Privacy and Regulatory Compliance

Data governance must account for legal obligations. GDPR (Europe), CCPA (California), HIPAA (US healthcare), and similar regulations impose requirements on how personal data is collected, stored, processed, and deleted. Key governance practices for compliance include data classification (tagging columns as PII, sensitive, or public), data minimization (don't collect what you don't need), retention policies (automated deletion after N years), right-to-erasure workflows, and audit logging of who accessed what data when.

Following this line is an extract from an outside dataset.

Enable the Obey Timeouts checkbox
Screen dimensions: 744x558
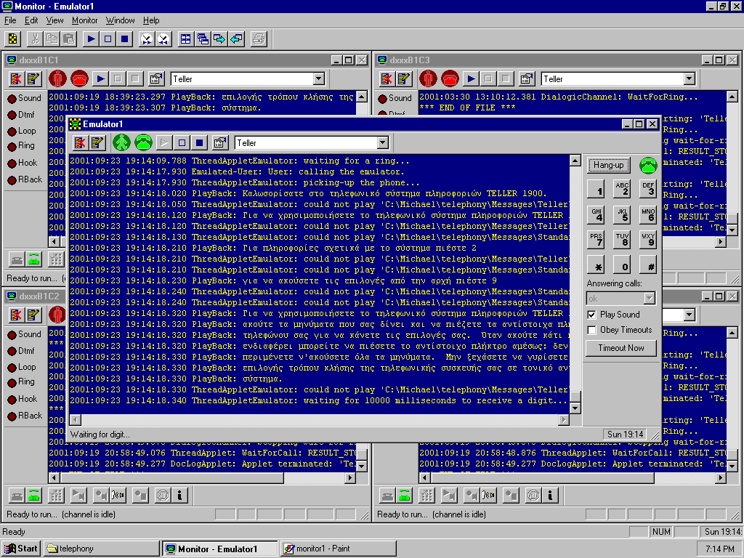tap(591, 330)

-- SQL: identify and tag PII columns in a data catalog audit
SELECT
  table_schema,
  table_name,
  column_name,
  data_type,
  CASE
    WHEN LOWER(column_name) LIKE '%email%'     THEN 'PII_EMAIL'
    WHEN LOWER(column_name) LIKE '%phone%'     THEN 'PII_PHONE'
    WHEN LOWER(column_name) LIKE '%ssn%'       THEN 'PII_SSN'
    WHEN LOWER(column_name) LIKE '%birth%'     THEN 'PII_DOB'
    WHEN LOWER(column_name) LIKE '%address%'   THEN 'PII_ADDRESS'
    WHEN LOWER(column_name) LIKE '%password%'  THEN 'SENSITIVE'
    ELSE 'UNCLASSIFIED'
  END AS data_classification
FROM information_schema.columns
WHERE table_schema NOT IN ('pg_catalog', 'information_schema')
ORDER BY table_schema, table_name, column_name;

Operationalizing Data Governance

Governance fails when it's treated as a one-time project or a purely technical initiative. Sustainable governance requires executive sponsorship (a CDO or equivalent with budget and authority), a federated model (domain teams own their data quality, a central team sets standards), tooling that integrates with analyst workflows (dbt, data catalogs, observability platforms), and regular review cycles (quarterly data quality scorecards reviewed by owners). The goal is not perfection — it's a culture where data quality is everyone's responsibility, issues are surfaced quickly, and fixes are systematized.

Summary

Data governance and data quality are foundational disciplines that determine whether an organization can trust its data. The six quality dimensions — completeness, accuracy, consistency, timeliness, validity, and uniqueness — provide a framework for measurement. Clear ownership (data owners, stewards, councils) provides accountability. Technical tools — dbt tests, data catalogs, observability platforms, quality check pipelines — make standards enforceable at scale. Organizations that invest in governance build a compound advantage: every new dataset and report starts from a higher baseline of trust, enabling faster and more confident decision-making.